Madem bu mesele bir şekilde kapandı.
Kapanmayan başka bir konuyu hatırlatalım.
2020 yılında ABD’nin SPK’sı diyebileceğimiz SEC (Securites and Exchange Comission), bir açıklama yaparak ilaç şirketi Alexion’un 21 milyon dolar ödeyerek yurt dışındaki faaliyetlerindeki hatalı ve eksik kayıt tuttuğu ve yolsuzluk yaptığı iddiaları ile ilgili anlaşma yoluna gitti.
Peki ilaç şirketi Alexion yurt dışında ne yapmıştı?
Amerikan SPK’sının bulguları netti.
İlaç şirketi Türkiye, Kolombiya, Rusya ve Brezilya’da yetkililere rüşvet vermiş ancak bu rüşveti muhasebe kayıtlarından başka harcamalar arasına gizleyerek çifte suç işlemişti.
Sonuçta gangster Al Capone’u bile vergi suçundan içeri atan bir ülkeydi ABD.
Alexion’un Türkiye’de yaptığı ise çok açıkça anlatılmıştı raporda.
Olay, firmanın Soliris adlı ilacı ile ilgiliydi.
Soliris, 2009 yılında daha onay bile almadan Türkiye’de satılmaya başlanmış, firma daha fazla ilaç getirmek isteyince, bir Sağlık Bakanlığı yetkilisi “Daha fazla ilaç getirmek istiyorsanız bizi görmeniz lazım” diyerek rüşvet çarkını harekete geçirmişti.
Bunun üzerine Alexion kendine Sağlık Bakanlığı'nda bağlantıları olan bir danışman tutar.
Danışmana toplamda 1,3 milyon dolar ödenir.
Danışman bu paraların bir kısmını kendine alır, bir kısmı ise rüşvet olarak dağıtılır.
Sağlık Bakanlığı’ndaki komisyonlarda görev yapan bazı kişilere 100’er bin dolar verilir.
Bunun dışında Alexion 3. şahıslar aracılığı ile de yine çeşitli “yetkililere” ciddi paralar dağıtır ancak bunlar kayıtlara bağış ya da ödül gibi kaydedilir.
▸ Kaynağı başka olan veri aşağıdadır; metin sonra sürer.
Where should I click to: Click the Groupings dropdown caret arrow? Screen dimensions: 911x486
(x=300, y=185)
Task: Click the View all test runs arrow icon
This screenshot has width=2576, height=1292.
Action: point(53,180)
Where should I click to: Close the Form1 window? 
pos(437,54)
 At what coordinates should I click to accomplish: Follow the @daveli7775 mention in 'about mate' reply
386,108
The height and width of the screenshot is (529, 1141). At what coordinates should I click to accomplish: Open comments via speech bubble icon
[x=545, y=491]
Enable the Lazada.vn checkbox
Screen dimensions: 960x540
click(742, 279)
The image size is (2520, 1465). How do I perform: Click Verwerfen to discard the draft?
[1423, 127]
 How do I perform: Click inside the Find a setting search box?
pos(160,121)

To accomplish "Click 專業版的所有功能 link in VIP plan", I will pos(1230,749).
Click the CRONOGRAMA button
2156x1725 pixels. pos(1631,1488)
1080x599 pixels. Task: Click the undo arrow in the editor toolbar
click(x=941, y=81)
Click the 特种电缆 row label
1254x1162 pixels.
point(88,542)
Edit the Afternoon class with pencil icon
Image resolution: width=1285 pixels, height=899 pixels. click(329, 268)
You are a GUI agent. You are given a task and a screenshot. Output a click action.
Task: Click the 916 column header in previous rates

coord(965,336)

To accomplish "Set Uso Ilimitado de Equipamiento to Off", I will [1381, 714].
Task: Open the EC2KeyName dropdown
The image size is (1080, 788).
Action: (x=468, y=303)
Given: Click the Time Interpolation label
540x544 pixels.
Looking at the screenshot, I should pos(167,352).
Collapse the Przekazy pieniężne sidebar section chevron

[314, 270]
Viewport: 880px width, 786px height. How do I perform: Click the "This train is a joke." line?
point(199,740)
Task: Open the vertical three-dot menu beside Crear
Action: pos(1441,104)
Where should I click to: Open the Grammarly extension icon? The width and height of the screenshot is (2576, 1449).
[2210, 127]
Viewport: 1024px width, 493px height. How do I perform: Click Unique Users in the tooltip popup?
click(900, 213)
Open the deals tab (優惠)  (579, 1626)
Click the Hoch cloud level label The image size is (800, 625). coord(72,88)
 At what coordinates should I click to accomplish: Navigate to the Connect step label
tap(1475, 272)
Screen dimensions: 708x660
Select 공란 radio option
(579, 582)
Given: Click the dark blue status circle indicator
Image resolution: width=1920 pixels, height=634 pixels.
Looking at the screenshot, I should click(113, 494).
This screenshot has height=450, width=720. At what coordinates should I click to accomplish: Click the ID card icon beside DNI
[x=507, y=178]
Bilgisayar kayıtlarında yer almaz, defterlere elle yazılır.
Tüm bu rezalet yani Sağlık Bakanlığı’ndaki bu çark, 2020 yılında ABD’de SEC’in duyurusuyla ortaya çıktı.
Pandemi hengamesi arasında bazı sağlık dergilerinde yazıldı.
Türkiye Akılcı İlaç Kullanım Platformu’nda tüm detayları ile kaleme alındı.
Ama hiçbir şey olmadı.
Soliris dediğin ilaç öyle ucuz bir şey de değil.
Bugün bir şişesinin fiyatı 66 bin 900 TL.
Tedavi başlangıcında 1 milyon 300 bin TL’lik ilaç kullanmak gerekiyor ve hastalar yaşam boyunca her ay yaklaşık 400 bin TL’lik ilaç kullanıyorlar.
ABD’de bütün detayları ile ortaya çıkarılan ve Türkiye’deki rezillikleri de aşikar olan bu durum ile ilgili Sağlık Bakanlığı’nın ne yaptığını, kimleri ortaya çıkardığını, kimler hakkında savcılığa suç duyurusunda bulunduğunu, bu soygun, bu ahlaksızlık ile ilgili müfettişlerin elde ettiği bulguları bilmek herhalde hakkımız.